A quick search of Kogan’s online store revealed a number of watches claiming to have ECG functionality from third-party resellers. None of these brands appeared in the ARTG.
Kogan said it intended to respond to our questions but did not provide a statement before publication. It’s since removed any mention of ECG watches from its online store. But you can still view the cached version here.
Buying an ECG smart watch might be possible in Australia but its claims haven’t been tested
While it might be tempting to buy a watch with the ECG feature, despite not technically being legal, it’s not without its risks.
Without that TGA testing, there’s no guarantee the watch is doing what it says it is. If you’re relying on it to give you accurate readings, you might be left disappointed or, worse yet, in danger.
Instead, the regulatory authority insists if you come across a site selling one of these watches, it’s best to report it to make sure nobody’s getting duped.
“Any products that are brought to the TGA’s attention, will be investigated and appropriate action taken in relation to any illegal supply or advertising of therapeutic products,” the TGA said.

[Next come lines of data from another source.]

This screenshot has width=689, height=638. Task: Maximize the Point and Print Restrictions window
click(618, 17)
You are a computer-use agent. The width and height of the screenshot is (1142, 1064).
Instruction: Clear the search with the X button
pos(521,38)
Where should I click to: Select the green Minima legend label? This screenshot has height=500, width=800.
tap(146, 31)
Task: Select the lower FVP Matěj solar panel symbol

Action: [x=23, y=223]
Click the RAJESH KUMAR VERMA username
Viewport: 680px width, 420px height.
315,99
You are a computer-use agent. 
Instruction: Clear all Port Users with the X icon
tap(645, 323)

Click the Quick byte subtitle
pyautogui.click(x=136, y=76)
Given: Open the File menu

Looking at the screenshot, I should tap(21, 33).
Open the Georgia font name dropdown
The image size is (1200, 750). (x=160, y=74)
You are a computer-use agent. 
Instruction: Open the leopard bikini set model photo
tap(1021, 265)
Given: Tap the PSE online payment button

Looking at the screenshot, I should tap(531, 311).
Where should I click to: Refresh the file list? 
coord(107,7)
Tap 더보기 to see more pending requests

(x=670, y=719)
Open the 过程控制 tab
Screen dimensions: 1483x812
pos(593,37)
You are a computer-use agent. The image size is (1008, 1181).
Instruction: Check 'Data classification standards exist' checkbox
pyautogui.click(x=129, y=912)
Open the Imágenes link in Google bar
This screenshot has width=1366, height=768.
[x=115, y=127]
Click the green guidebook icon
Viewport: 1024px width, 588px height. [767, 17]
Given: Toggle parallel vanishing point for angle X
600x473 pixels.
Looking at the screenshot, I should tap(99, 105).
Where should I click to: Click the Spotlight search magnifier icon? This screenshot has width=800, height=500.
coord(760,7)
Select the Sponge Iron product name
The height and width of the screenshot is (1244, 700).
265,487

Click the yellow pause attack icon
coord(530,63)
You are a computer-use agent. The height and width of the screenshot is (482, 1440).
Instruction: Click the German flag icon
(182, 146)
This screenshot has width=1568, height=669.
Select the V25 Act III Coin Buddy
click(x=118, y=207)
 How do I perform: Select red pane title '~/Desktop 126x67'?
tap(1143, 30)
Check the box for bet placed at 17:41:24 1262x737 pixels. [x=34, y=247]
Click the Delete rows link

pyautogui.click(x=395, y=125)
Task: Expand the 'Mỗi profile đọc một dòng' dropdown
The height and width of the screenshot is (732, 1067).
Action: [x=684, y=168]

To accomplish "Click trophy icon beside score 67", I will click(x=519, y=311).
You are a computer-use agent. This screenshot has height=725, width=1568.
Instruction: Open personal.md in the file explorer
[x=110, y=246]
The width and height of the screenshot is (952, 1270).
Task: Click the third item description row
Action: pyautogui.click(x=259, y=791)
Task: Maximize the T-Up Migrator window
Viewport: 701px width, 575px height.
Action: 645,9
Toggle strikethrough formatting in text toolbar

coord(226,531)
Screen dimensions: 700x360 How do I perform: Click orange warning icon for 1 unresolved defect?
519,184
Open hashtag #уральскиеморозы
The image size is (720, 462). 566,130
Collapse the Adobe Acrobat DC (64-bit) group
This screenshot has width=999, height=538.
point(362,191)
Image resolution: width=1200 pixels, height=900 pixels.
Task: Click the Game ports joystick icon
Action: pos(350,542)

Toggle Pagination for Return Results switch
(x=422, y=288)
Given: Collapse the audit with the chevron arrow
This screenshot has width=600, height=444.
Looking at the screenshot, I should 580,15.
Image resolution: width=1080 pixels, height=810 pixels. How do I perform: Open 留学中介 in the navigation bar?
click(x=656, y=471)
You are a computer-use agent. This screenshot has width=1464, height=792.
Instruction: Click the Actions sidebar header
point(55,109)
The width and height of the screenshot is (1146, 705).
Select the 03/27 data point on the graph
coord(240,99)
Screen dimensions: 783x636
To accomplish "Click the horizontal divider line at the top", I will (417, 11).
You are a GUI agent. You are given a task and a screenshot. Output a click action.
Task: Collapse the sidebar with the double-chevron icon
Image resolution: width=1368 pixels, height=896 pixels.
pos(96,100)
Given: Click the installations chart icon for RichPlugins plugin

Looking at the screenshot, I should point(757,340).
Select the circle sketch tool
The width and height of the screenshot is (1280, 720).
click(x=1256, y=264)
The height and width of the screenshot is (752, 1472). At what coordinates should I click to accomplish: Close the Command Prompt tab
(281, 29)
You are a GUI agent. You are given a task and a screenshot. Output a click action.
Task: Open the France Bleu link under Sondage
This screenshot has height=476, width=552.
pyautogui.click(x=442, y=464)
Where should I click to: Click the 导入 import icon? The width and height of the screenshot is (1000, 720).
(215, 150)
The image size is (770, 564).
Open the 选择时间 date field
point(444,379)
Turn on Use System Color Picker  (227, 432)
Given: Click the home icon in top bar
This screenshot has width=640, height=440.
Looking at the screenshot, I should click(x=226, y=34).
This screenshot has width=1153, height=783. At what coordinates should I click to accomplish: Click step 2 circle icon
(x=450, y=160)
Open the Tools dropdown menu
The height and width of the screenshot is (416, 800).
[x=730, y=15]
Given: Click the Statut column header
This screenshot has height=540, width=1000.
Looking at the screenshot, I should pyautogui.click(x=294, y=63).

“We encourage anyone with concerns in relation to COVID-19 related claims being made about a therapeutic good to provide information via the online advertising complaint form.”
There might be hope for ECG fans on the horizon. While it’s not entirely clear why no major smartwatch provider has gotten TGA approval for the ECG feature, upcoming amendments to the regulation might soon make the process easier. Right now, that’s been delayed until at least February next year while the authority focuses more intently on COVID-19 regulatory challenges.
Whether a mountain of ECG watches will suddenly flood the Australian market when that happens remains to be seen but it’s a promising step forward for many.